# Unknown Fighting Disciplines



## Ground'N'Pound5 (Aug 7, 2009)

anyone know any unusual fighting styles besides the occasional BJJ, Judo, Kickboxing, and muay thai fighting disciplines that could possibly be in MMA?

some unknown styles i know are hapkido, krav maga, and capoeira.


----------



## M.C (Jul 5, 2008)

It's only been used once in MMA, so I consider it an "unusual" style.










Lay 'n' gay.


----------



## The Crusher (Mar 12, 2009)

Bando, sistama (sp)


----------



## Ground'N'Pound5 (Aug 7, 2009)

wow systema is beastly! no wonder the spetznatz are awesome lol


----------



## khoveraki (Jun 28, 2009)

One word: pankration.




and krav maga has almost nothing applicable to MMA, unless eyegougecrotchshot elbows to the brainstem are legal now. :O


----------



## Ground'N'Pound5 (Aug 7, 2009)

lol well i know krav maga locks the body and stuff but its just a fighting style. it doesnt have to be used in mma.

Pankration is AWESOME!!!!!!!!!!!


----------



## khoveraki (Jun 28, 2009)

Ground'N'Pound5 said:


> anyone know any unusual fighting styles besides the occasional BJJ, Judo, Kickboxing, and muay thai fighting disciplines *that could possibly be in MMA?*
> some unknown styles i know are hapkido, krav maga, and capoeira.



part in bold 



Ground'N'Pound5 said:


> lol well i know krav maga locks the body and stuff but its just a fighting style. it doesnt have to be used in mma.
> 
> Pankration is AWESOME!!!!!!!!!!!


Pankration started it all! MMA back again in the Olympics by 2012!


----------



## Ground'N'Pound5 (Aug 7, 2009)

lol sorry bout the part in bold i forgot all about it


----------



## khoveraki (Jun 28, 2009)

No problem bud, we're all human. 

Are there any crazy striking martial arts that are rare? MMA seems to have highlighted the best combat arts (muay thai and jiu jitsu for example) and weeded out the combat arts that are not so practical (TKD anyone?).


----------



## swpthleg (Dec 31, 2006)

AAAAAAHHHHHHHHHH if you teach boxing along with TKD, and concentrate on the more efficient, practical techniques, TKD lends itself very well to the standup striking aspect of MMA.


----------



## Ground'N'Pound5 (Aug 7, 2009)

check this website out for some other disciplines.

http://fightingarts.com/reading/article_nc.php?id=59

Chin na: (China) The Chinese art of seizing and locking that uses striking and seizing of acupuncture points, grasping of tendons and blood vessels and the locking of joints, techniques widely incorporated into Chinese fighting arts.
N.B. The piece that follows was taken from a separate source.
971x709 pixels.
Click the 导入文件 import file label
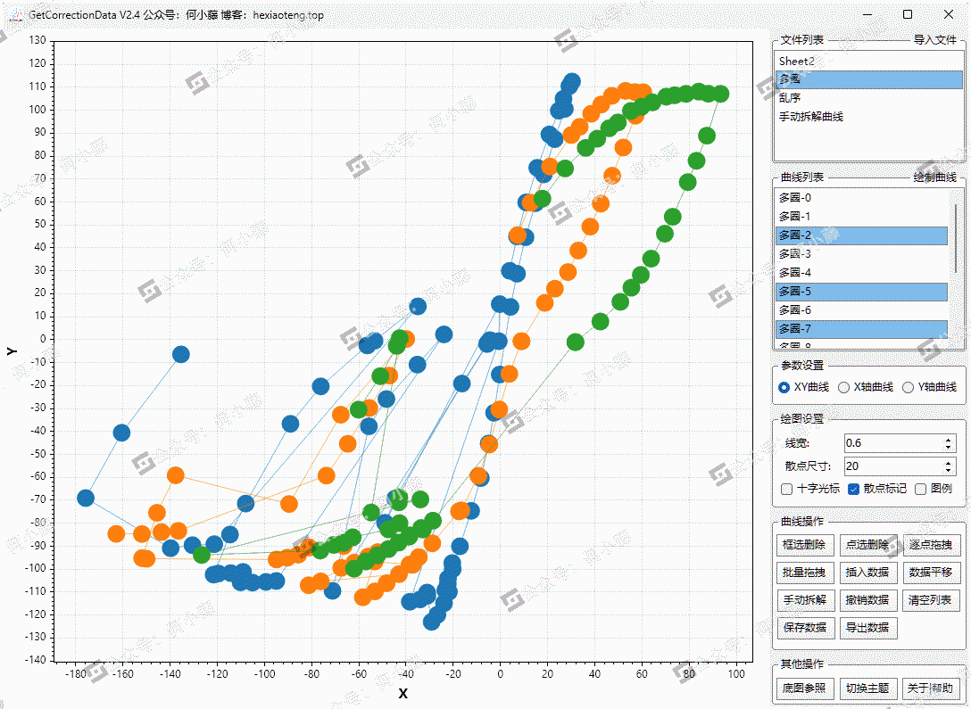pos(934,40)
Included also is a mix of throwing, takedowns, kicking, punching and joint manipulations that parallel techniques in judo, jujitsu and karate. Techniques are also associated with dim mak.

SOUNDS AWESOME!!!!!!!


----------



## khoveraki (Jun 28, 2009)

Dim Mak is sick, I used to be obsessed with it when I was younger.


----------



## Servatose (Apr 21, 2008)

I think MMA is still in its infancy, and most any well-developed martial art can have a place in any major MMA organization. Assuming a fighter is educated, and capable of defending the more popular styles, any combat art is viable. I think if anyone has proven that, it's Lyoto Machida. With the UFC now being televised in Asia, I think there's a strong probability that new fights, along with martial arts will begin to filter into the MMA scene. It comes back to however, the primary responsibility of any fighter being that of knowing how to defend your opponent's techniques. I think that should be put above which style you use to attack your opponent.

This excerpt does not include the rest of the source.